Wednesday, August 11, 2010

Spokes Up The Butt

Vehicle - The Ides of March (mp3)
The Road - Matt Costa (mp3)

Last year, I offered a less-than-glowing opinion of runners. Mostly I was having fun with it, tongue planted in cheeky places, poking the proverbial beehive with a stick.

Then last week, I read on our local online rag a piece about controversy between cyclists and pedestrians on one of our noteworthy stretches of public real estate better known as "Riverwalk." The drama concluded with a decision to continue allowing both wheelers and walkers... for now.

Cyclists -- don't call 'em bikers, dude; they're CYCLISTS -- have been a growing population in Chattanooga over the past few decades. As the smog of the '70s and '80s lifted and we became a greener, granola-friendlier locale, more people have come here wearing North Face and Birkenstocks and spending their free time kayaking, rock climbing, and cycling. Frou frou crap straight outta Stuff White People Like.


Several readers of this blog are cyclists, as are several other friends and acquaintances of mine. All of them seem like decent enough people, the kind of people who fight for freedom, justice, and the American Way. People who walk grannies across the street, who stop strangers from taking candy from cuddly widdle kiddies, who will spend thousands of dollars on their dying pet to make sure it receives Hospice care.

And back when they were a tiny, easily-overlooked minority, I felt pity for cyclists. They were neglected. They were not given proper respect. Motorists and pedestrians treated them like steerage or something.

But at some point in the past five or six years, cyclists in Chattanooga passed a tipping point. They started multiplying like bunnies or something. What used to be one lone biker trudging down the road has mutated into a cyclist's Hell's Angels, with five, six, sometimes 10 health-obsessives, all wearing sponsorship gear and funny looking alien technology helmets straight out of that crappy Independence Day movie. I almost expect them to have matching tats like dudes in the military or in frats.

While the rest of us have some place to be -- which is why we're in cars -- we're now obliged to wait patiently behind them as they bolt down the road at 25mph. Cyclists on the open road are the new tractors, the new old women who can't see over their dashboards. Except instead of old and pissed off, they're young and well-conditioned and pissed off. They're trying to beat their fastest time, and all these losers in their gas-guzzling vehicles think whatever they're doing is more important than that?!?

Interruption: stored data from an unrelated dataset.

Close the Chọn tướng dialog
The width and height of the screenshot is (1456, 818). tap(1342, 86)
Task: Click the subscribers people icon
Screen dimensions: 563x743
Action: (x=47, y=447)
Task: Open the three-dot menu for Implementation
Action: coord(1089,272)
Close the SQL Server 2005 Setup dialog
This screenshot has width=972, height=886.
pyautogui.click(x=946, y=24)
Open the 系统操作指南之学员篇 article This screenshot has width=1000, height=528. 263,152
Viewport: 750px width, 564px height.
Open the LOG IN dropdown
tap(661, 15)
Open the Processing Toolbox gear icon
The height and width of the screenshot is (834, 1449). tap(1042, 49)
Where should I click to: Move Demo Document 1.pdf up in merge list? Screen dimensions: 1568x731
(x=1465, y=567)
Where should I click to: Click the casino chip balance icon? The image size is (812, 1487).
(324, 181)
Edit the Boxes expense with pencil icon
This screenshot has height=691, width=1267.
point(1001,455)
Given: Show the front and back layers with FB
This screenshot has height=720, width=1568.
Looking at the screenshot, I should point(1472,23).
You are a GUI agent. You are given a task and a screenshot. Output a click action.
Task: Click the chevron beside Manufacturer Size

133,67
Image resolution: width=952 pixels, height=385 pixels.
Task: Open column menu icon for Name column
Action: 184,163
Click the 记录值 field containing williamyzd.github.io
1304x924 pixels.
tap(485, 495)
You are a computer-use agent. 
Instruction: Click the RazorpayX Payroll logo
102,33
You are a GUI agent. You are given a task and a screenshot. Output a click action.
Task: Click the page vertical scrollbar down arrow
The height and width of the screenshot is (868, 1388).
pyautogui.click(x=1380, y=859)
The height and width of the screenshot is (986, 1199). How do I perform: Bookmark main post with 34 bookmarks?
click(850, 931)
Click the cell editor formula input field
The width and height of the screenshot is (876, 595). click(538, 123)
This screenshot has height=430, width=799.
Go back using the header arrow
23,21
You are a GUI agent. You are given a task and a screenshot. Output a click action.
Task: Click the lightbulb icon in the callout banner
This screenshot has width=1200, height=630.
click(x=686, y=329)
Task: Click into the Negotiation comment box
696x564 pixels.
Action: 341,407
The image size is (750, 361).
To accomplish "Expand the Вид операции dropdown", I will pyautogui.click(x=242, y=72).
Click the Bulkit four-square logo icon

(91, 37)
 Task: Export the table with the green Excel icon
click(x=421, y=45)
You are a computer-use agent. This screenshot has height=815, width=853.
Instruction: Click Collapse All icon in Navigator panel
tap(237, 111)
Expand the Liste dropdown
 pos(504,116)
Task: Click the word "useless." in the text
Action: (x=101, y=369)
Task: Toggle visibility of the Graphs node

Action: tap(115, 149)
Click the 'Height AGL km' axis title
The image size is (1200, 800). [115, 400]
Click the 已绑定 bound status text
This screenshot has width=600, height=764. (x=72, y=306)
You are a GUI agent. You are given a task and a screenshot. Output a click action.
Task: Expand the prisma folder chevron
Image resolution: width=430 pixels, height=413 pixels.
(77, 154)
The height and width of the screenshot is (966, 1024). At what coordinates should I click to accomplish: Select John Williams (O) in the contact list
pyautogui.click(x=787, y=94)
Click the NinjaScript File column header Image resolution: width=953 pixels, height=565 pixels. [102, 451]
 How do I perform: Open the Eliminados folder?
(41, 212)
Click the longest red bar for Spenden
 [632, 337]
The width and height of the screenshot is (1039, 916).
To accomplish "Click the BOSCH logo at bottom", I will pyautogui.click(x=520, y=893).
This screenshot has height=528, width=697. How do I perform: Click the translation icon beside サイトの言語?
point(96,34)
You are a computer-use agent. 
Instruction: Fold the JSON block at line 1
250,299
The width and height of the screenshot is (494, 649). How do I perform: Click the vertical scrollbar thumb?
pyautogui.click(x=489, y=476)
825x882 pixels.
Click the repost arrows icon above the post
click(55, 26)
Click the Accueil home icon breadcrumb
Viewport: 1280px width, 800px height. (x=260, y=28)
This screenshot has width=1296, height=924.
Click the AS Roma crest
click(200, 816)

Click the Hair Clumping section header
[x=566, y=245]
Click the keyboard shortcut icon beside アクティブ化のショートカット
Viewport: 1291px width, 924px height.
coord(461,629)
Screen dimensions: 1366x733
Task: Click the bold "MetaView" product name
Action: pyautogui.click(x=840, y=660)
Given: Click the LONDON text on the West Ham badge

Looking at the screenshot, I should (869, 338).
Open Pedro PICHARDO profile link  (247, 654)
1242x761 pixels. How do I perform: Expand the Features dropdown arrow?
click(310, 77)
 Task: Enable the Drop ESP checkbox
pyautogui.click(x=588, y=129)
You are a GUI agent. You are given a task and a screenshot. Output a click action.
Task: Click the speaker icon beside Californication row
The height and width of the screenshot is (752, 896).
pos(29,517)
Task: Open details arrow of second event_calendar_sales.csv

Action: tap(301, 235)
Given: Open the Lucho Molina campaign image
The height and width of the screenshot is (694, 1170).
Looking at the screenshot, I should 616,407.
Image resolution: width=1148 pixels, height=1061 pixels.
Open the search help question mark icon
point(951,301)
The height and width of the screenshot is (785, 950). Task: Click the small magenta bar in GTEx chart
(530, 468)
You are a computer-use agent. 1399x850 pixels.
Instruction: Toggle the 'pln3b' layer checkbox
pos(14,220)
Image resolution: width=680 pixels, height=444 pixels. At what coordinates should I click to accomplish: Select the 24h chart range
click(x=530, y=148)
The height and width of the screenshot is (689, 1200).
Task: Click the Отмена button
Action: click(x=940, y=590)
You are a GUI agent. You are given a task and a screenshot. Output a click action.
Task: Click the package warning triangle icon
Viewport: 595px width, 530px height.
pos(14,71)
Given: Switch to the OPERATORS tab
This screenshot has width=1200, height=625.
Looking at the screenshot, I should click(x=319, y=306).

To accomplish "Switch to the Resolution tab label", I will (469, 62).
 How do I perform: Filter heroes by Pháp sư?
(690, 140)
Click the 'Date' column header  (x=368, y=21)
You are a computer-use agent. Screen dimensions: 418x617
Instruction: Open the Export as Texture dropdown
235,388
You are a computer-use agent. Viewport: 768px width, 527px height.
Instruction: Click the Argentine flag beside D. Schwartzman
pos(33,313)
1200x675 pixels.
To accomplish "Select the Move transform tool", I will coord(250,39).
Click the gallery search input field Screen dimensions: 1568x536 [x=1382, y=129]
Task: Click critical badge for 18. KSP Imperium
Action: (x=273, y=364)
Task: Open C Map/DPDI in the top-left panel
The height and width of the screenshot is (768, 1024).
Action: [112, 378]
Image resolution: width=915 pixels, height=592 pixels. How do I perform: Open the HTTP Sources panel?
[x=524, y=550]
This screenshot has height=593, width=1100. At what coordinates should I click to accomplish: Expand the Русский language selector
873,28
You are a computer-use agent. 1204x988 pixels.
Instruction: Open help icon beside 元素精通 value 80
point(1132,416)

But here's the thing. Most of what those people in cars are doing is more important than besting a previous time cycling down a stretch of road. Yeah, I get that everything is relative -- hell, I practically repeat that phrase like I have Tourette's -- but in almost any comparative scheme in life, one day of exercise just ain't that mission critical compared to getting to work on time or picking up your kid from school.

Because bikers have a measurable population now, however, they're emboldened in ways they weren't when they were a persecuted pittance of people. They now think they have rights and shit, and that their rights are at least as important as those slow-ass walkers who are too busy gabbing to pay attention and runners who won't stop listening to their damn iPods long enough to hear a biker yell "To the left!!"

News flash, biker people. The older and slower you are, the higher you climb on the Right of Way Priority List. Retired grannies in wheelchairs trump everything. Wheelchairs trump walkers. Walkers trump runners. Then people on Big Wheels, then rollerbladers, then skateboarders, then cyclists, and so on and so forth until you get to truckers in big rigs. You are not equal to walkers. Walkers win. Truckers lose. You're somewhere in the middle.

If walkers or runners start making a habit of taking up a stretch of paved asphalt built for the primary purpose of allowing me to be a more efficient worker bee, and if they copped a 'tude about it when motorists dare to think they should move... they'd better buckle up for an increased assault of negativity as well.

As Dirty Steve said to Billy the Kid in "Young Guns," so I say to my cyclist pals: "Apologies Billy. We was just hackin' on ya." Nevermind that Billy goes on to explain that he recently killed a man for hackin' on him.